*** Provided material Section Begins ***

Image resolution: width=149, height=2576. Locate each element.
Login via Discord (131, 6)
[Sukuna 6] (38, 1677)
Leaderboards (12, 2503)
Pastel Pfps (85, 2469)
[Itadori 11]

*** Provided material Section Ends ***

### Exercise brief
Reproduce the entries exactly, each one as given.

### Task answer
Image resolution: width=149, height=2576. Locate each element.
Login via Discord (131, 6)
[Sukuna 6] (38, 1677)
Leaderboards (12, 2503)
Pastel Pfps (85, 2469)
[Itadori 11]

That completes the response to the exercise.